WORK TO DO | Quote the material verbatim from the line containing "Where should I" through the end of the material, leaving out the pictures.

RAW DATA |

[START]

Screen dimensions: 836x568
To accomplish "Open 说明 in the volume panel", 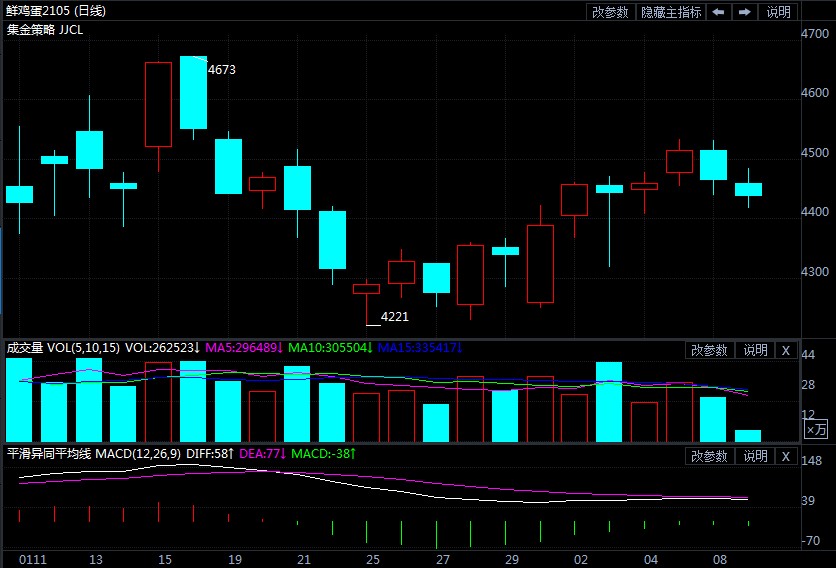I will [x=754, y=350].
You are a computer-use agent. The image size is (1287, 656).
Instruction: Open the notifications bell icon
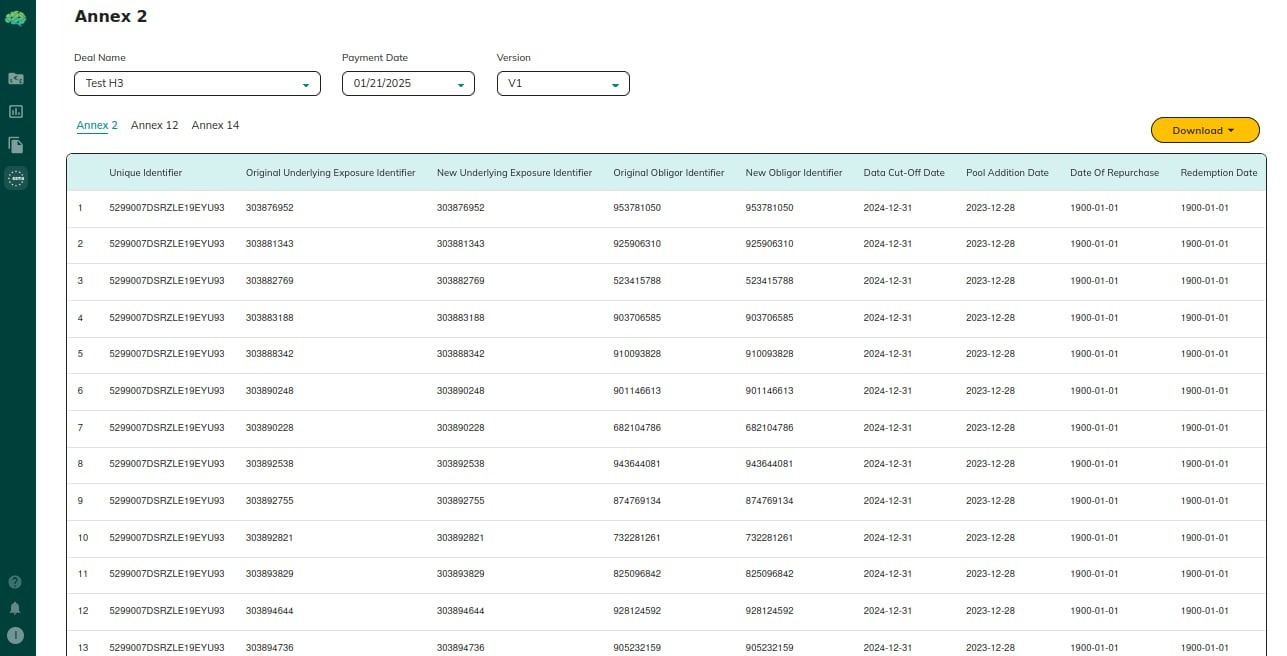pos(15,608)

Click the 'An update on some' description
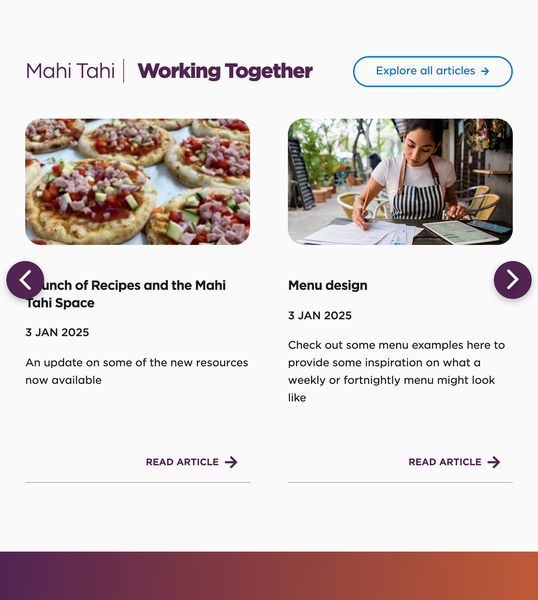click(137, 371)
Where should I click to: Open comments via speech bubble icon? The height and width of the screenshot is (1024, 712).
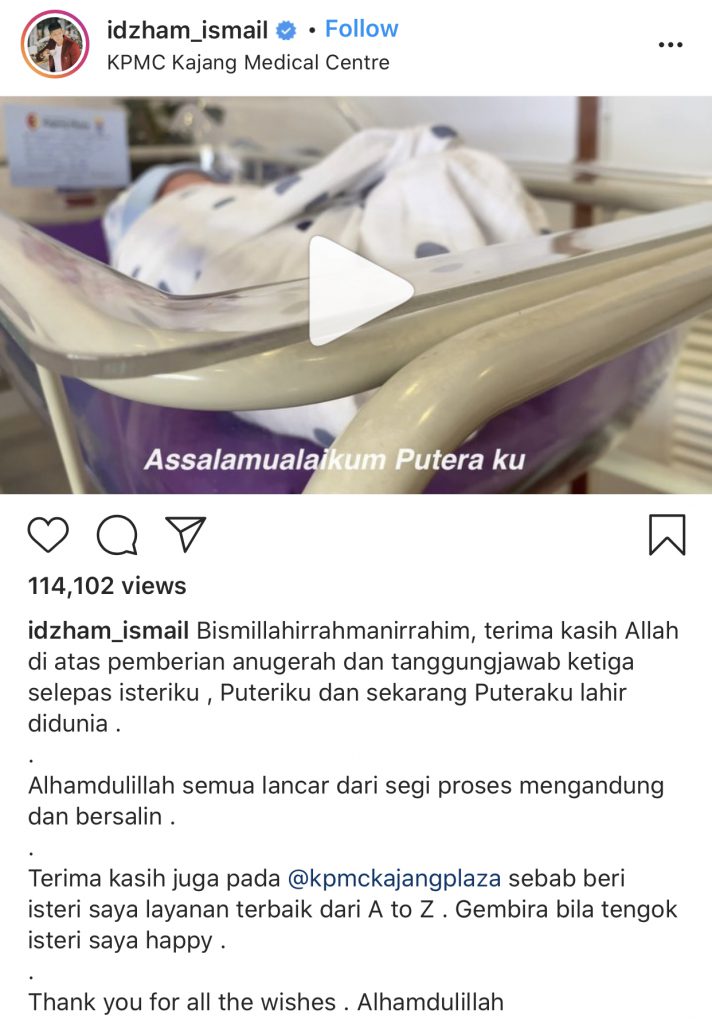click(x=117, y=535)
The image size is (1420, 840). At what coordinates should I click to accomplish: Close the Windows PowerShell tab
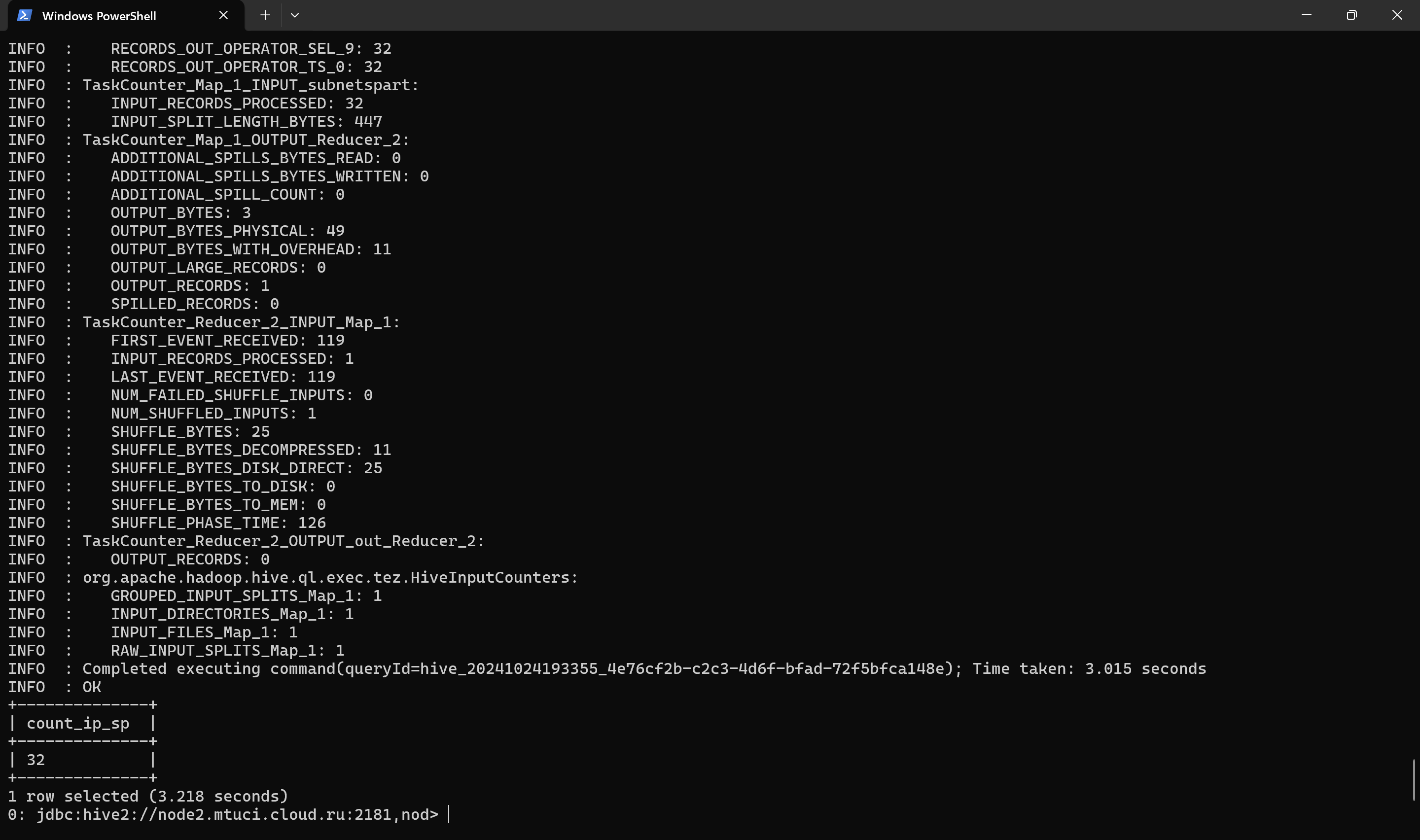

[END]

RESULT OF THE TASK |
Where should I click to: Open comments via speech bubble icon? The height and width of the screenshot is (1024, 712).
click(x=117, y=535)
The image size is (1420, 840). At what coordinates should I click to accomplish: Close the Windows PowerShell tab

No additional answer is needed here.